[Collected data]
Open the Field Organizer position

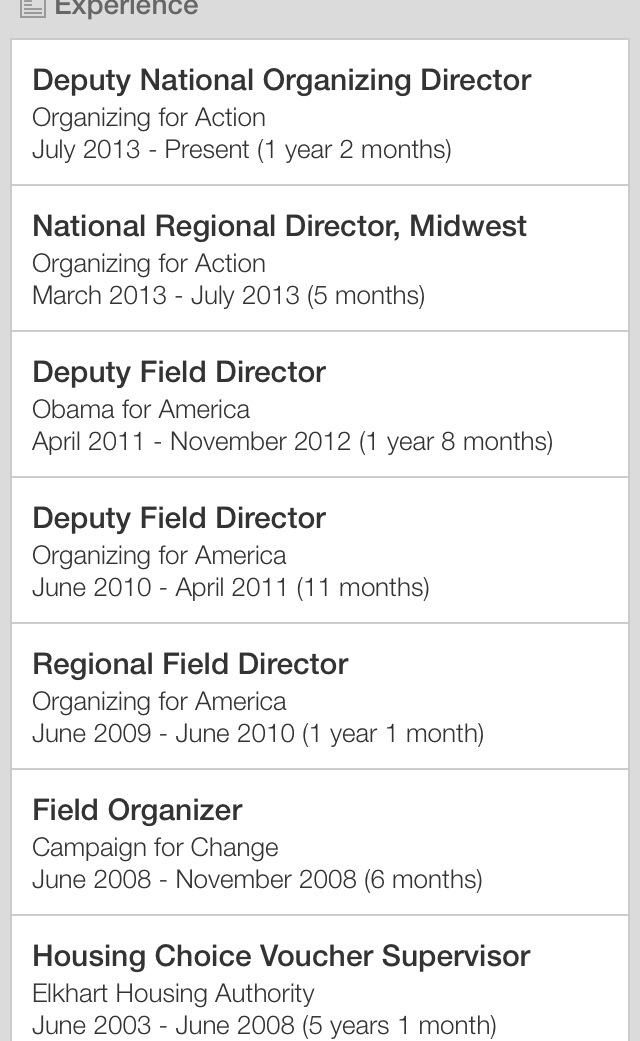[137, 810]
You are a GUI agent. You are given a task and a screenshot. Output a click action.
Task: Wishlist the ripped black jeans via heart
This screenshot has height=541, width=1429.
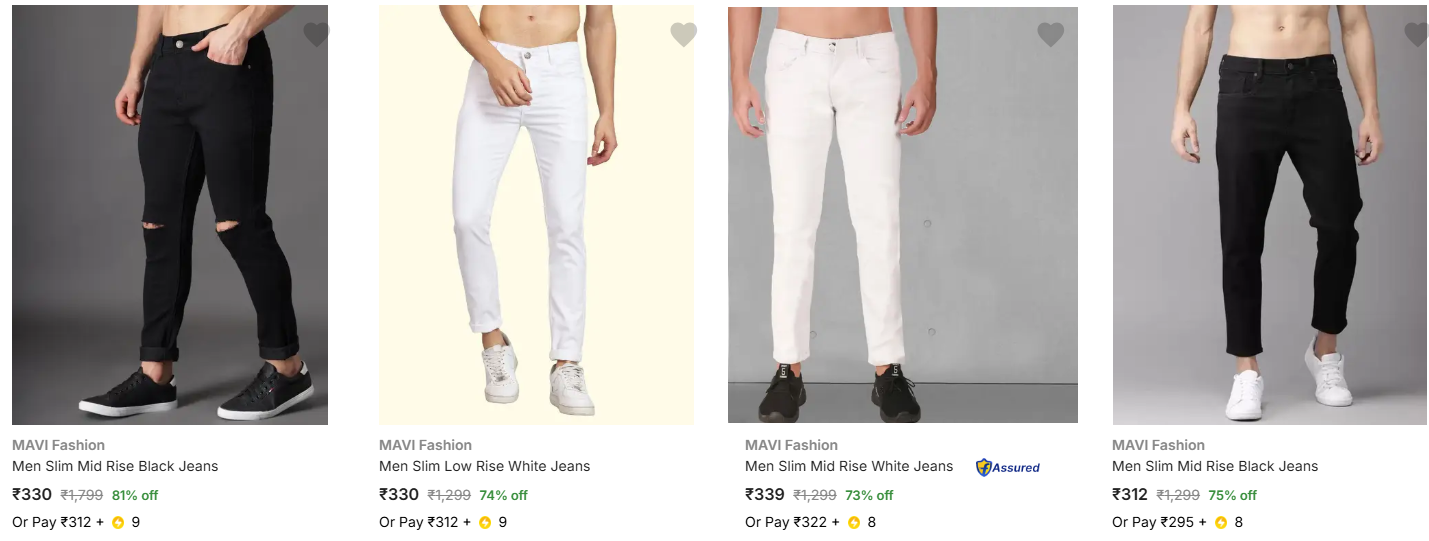tap(316, 35)
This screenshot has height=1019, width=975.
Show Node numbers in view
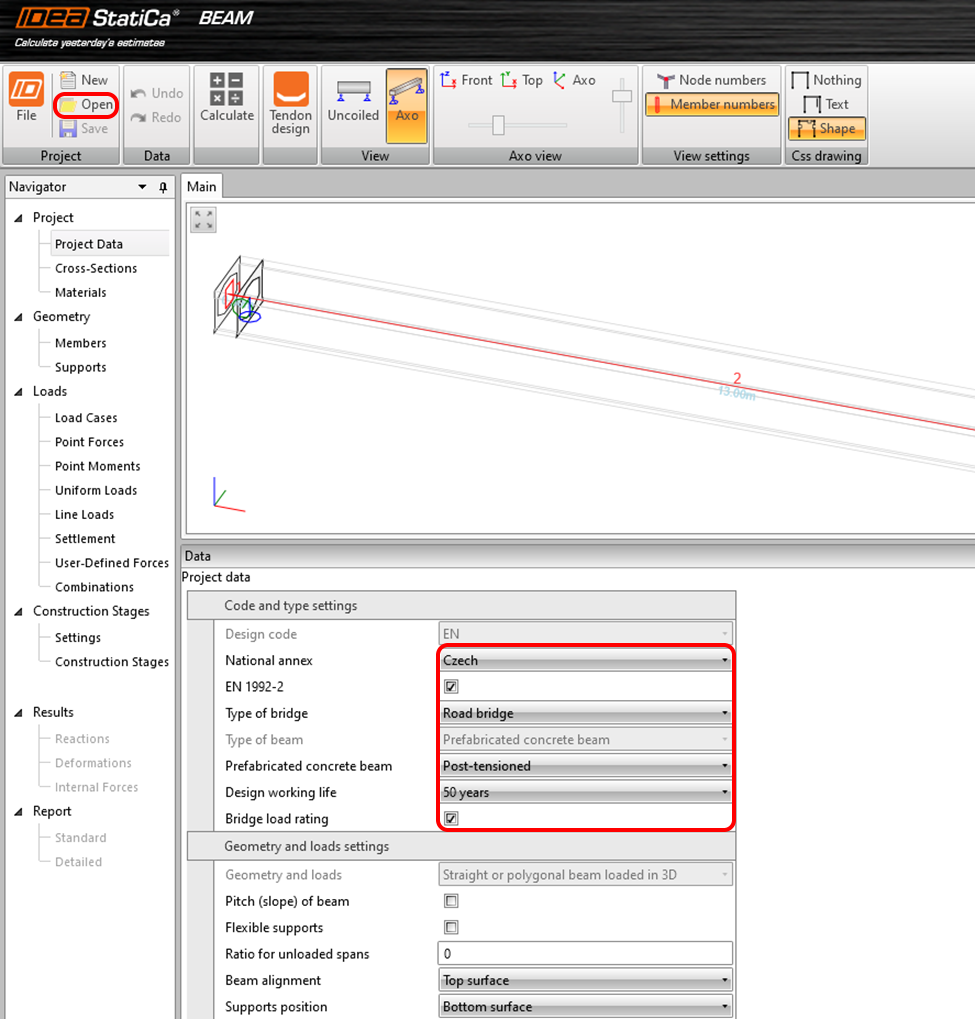coord(710,80)
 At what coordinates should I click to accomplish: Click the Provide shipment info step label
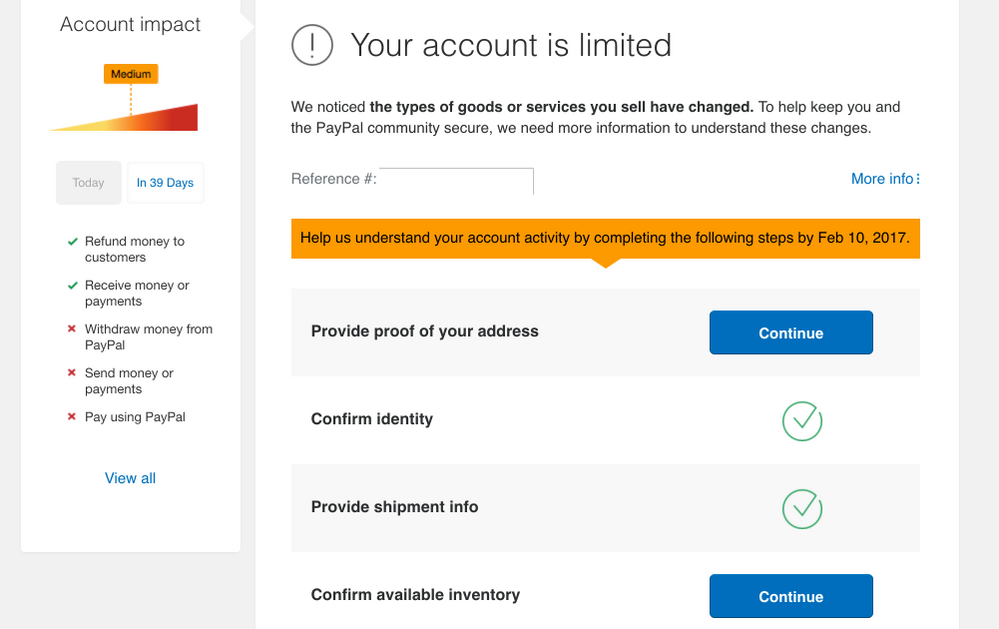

Problem – Images do not belong in the copy; reproduce all other parts of the records above verbatim.

Written response –
Open the Field Organizer position

[137, 810]
You are a GUI agent. You are given a task and a screenshot. Output a click action.
Task: Wishlist the ripped black jeans via heart
This screenshot has height=541, width=1429.
tap(316, 35)
This screenshot has height=1019, width=975.
Show Node numbers in view
coord(710,80)
 At what coordinates should I click to accomplish: Click the Provide shipment info step label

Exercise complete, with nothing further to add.